The Zagwe dynasty aggressively expanded the Christian Ethiopian state by replacing traditional rulers with Christian military leaders or by members of the ruling royal family. The district leaders were given large estates and the ability to tax the local people. The role of the governors was to organize military protection, ensure the safety of local traders and provide the King with tax revenue. When the Zagwe kings conquered a people they would set up monasteries and send Christian missionaries. The monasteries became learning centers for Ethiopian Christian culture.

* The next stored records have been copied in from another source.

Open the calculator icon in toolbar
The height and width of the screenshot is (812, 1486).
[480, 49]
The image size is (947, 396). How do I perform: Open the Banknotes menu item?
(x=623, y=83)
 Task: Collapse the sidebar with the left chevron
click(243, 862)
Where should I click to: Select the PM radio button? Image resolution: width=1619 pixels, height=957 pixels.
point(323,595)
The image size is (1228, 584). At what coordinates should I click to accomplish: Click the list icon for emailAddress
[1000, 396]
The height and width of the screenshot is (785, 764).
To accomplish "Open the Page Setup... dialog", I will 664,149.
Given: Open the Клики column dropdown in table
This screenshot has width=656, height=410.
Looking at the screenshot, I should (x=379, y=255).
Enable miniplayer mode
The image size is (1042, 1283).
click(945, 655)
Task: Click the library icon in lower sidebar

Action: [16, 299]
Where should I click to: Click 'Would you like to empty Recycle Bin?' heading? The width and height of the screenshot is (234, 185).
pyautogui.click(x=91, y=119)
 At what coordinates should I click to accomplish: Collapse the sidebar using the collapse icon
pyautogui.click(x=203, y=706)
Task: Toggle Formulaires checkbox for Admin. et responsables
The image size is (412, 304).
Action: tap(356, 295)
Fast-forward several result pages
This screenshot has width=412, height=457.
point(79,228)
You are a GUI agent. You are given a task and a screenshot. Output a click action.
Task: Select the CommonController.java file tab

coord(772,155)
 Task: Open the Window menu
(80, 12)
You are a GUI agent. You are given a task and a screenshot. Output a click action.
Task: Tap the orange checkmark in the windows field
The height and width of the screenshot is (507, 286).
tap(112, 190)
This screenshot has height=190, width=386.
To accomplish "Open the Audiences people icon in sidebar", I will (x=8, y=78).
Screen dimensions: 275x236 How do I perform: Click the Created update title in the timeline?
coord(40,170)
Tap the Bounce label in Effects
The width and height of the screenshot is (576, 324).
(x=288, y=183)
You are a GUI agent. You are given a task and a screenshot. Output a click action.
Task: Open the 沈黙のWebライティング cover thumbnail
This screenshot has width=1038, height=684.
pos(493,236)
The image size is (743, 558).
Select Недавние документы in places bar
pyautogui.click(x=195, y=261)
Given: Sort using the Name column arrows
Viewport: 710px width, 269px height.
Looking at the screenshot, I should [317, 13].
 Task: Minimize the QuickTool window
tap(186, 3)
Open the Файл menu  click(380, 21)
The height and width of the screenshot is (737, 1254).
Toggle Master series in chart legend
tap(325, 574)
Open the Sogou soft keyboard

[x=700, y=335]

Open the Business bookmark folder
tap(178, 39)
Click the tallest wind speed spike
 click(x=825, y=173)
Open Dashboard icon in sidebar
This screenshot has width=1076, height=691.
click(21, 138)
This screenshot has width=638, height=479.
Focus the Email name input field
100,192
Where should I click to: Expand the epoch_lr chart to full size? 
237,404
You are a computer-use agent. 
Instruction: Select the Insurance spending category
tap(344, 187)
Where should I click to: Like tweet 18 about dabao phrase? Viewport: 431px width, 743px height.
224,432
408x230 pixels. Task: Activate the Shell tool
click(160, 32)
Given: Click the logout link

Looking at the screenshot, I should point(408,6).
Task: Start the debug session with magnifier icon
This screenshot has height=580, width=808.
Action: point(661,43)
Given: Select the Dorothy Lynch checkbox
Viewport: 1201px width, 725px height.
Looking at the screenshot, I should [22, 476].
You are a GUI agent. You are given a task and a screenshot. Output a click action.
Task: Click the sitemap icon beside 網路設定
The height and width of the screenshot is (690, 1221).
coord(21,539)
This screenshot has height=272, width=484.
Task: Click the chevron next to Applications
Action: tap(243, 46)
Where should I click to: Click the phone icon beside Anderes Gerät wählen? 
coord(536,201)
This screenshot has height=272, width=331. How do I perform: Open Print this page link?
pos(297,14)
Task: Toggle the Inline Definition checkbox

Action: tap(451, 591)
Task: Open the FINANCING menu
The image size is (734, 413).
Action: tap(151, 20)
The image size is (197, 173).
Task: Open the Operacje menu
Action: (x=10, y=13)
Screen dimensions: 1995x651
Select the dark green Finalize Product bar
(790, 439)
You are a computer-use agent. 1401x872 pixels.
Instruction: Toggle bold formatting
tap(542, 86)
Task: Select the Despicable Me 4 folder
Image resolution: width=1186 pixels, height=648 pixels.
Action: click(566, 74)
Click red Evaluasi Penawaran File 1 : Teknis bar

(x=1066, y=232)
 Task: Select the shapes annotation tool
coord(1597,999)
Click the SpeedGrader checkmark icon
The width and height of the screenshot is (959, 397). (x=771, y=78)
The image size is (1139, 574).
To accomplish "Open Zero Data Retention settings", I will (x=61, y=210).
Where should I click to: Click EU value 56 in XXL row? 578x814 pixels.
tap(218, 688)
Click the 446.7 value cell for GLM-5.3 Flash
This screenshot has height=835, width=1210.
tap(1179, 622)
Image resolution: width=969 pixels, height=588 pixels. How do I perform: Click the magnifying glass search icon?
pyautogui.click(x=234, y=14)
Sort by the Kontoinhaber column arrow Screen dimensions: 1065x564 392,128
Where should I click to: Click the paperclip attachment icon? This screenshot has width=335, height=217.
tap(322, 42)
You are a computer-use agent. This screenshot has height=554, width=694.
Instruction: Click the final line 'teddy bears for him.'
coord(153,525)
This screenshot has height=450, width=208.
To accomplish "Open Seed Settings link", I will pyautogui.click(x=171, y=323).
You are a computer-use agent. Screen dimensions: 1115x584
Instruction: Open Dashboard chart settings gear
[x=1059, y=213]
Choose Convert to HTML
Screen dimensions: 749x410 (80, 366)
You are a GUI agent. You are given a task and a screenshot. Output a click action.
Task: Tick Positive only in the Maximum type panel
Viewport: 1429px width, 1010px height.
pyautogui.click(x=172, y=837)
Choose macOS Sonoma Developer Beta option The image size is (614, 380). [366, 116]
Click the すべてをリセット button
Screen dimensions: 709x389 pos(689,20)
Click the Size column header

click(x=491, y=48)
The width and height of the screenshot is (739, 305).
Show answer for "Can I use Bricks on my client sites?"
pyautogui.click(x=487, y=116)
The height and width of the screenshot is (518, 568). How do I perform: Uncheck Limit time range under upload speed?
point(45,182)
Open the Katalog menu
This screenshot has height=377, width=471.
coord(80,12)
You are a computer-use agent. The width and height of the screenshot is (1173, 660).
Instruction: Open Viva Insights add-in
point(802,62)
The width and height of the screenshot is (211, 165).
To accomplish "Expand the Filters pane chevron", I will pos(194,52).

Even though Ethiopia was surrounded by Muslims and pagan styles of worship they maintained their connections to Old Testament teaching. Under Zagwe leadership, Ethiopia reopened the links between the Ethiopian Christian Church and the Holy Land. Prior to this, the Ethiopian church remained connected to the Egyptian Coptic church. By the 13th century, Ethiopians could travel and trade through Egypt freely and even make pilgrimages to Israel through the Nile River.
Between 1200 and 1250 A.D., the church constructed many churches in Adefa. Some historians believe that these churches were an attempt to recreate Jerusalem. In 1270 A.D., the Solomonid dynasty ousted the last Zagwe ruler. The Solomonid dynasty lasted from 1270-1550 A.D.